▶ _原文抜粋_
- - -

主な仕様・スペック | AQUOS R8 pro | AQUOS R8 |
本体サイズ | 縦:161mm 横:77mm 厚さ:9.3mm |
縦:159mm 横:74mm 厚さ:8.7mm |
本体重量 | 203グラム | 179グラム |
RAM/ROM | 12GB/256GB | 8GB/256GB |
ディスプレイ (解像度) |
6.6インチ (2730×1260) |
6.39インチ (2340×1080) |
ピーク輝度 |
2000nit |
1300nit |
カメラセンサー | メイン 1.0インチセンサー |
メイン 1/1.55インチセンサー +超広角カメラセンサー |
スペクトルセンサー | 搭載 | 非搭載 |
レンズ | ズミクロンレンズ | ヘクトールレンズ |
電池容量 | 5000mAh | 4570mAh |
5G SA | 対応 | 非対応 |
ワイヤレス充電 | 対応 | 非対応 |
生体認証 |
指紋認証(画面内)/顔 |
指紋認証(本体横)/顔 |
搭載CPUの分類としてはどちらも「ハイエンド」クラスにあたるAQUOS R8シリーズですが、上記のように「CPU以外はAQUOS R8はミドルレンジ(senseシリーズ)寄り」です。
(見た目のデザインもsense7とR8は似ている)
AQUOS R8は最新のCPU Snapdragon 8 Gen 2を採用しているため高い処理性能を誇ります。一方で、搭載されたカメラ性能は2022年モデルで実売価格3~4万円台のAQUOS sense7シリーズと同程度です。最高峰を極めたAQUOS R8 proとは全くの別物となっています。
ではもう少し細かくAQUOS R8を使って感じた評価を解説します。
AQUOS R8のデザイン・サイズ感
AQUOS R8はproモデルに比べて一回り小さいディスプレイを採用しており、本体重量は24グラムも軽いハイエンドスマホです。

- - -

▶ _データ内容_
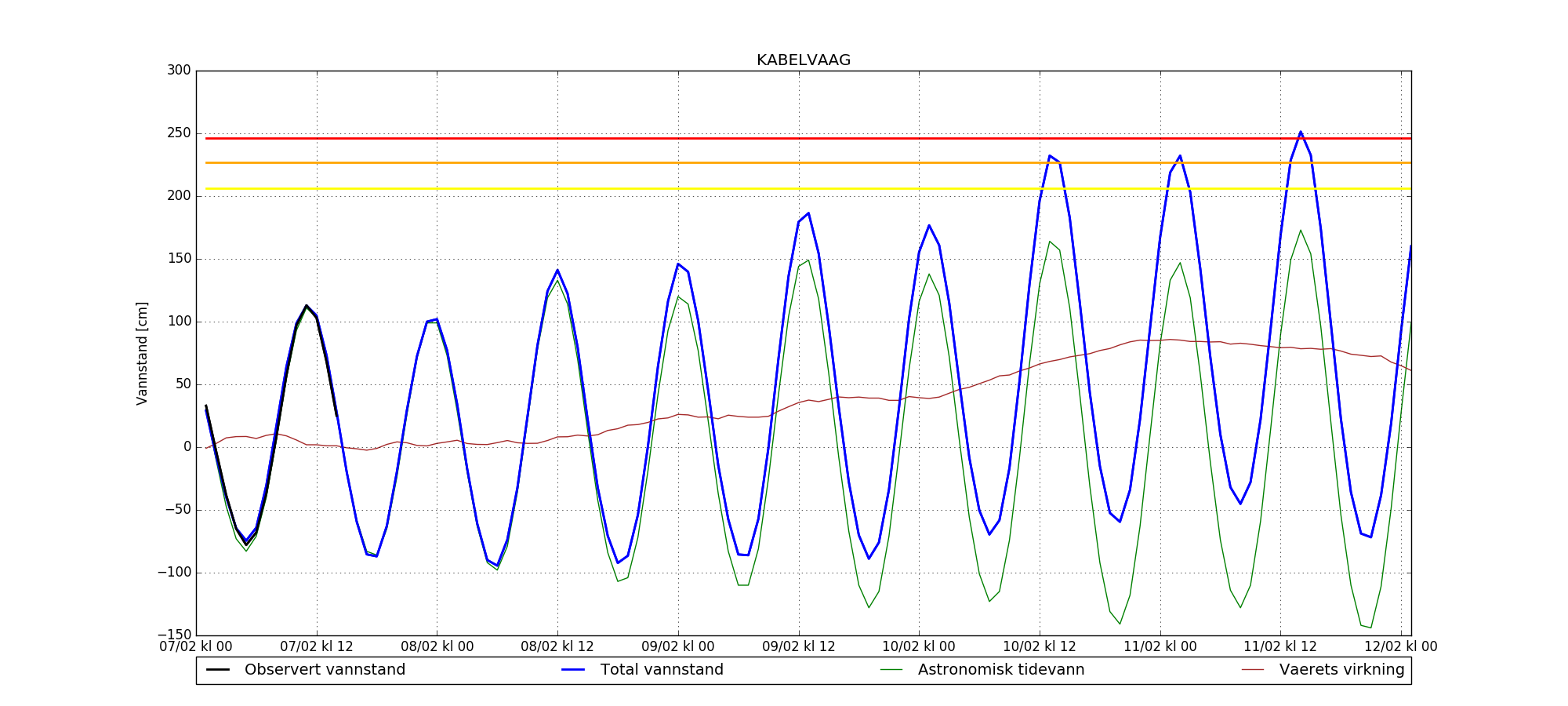The width and height of the screenshot is (1568, 706).
Task: Click the 300 y-axis tick label
Action: click(x=179, y=71)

- - -

▶ _作業内容_
#1 AQUOS R8の解説文から、「AQUOS R8は最新のCPU Snapdragon」と「も軽いハイエンドスマホです。」の間を、両端の語句も含めて原文どおりに抽出してください。
#2 AQUOS R8の解説文では、AQUOS R8に採用されているCPUは何と書かれていますか。
データはこの作業には使用しません。

▶ _解答一覧_
#1
AQUOS R8は最新のCPU Snapdragon 8 Gen 2を採用しているため高い処理性能を誇ります。一方で、搭載されたカメラ性能は2022年モデルで実売価格3~4万円台のAQUOS sense7シリーズと同程度です。最高峰を極めたAQUOS R8 proとは全くの別物となっています。
ではもう少し細かくAQUOS R8を使って感じた評価を解説します。
AQUOS R8のデザイン・サイズ感
AQUOS R8はproモデルに比べて一回り小さいディスプレイを採用しており、本体重量は24グラムも軽いハイエンドスマホです。

#2 Snapdragon 8 Gen 2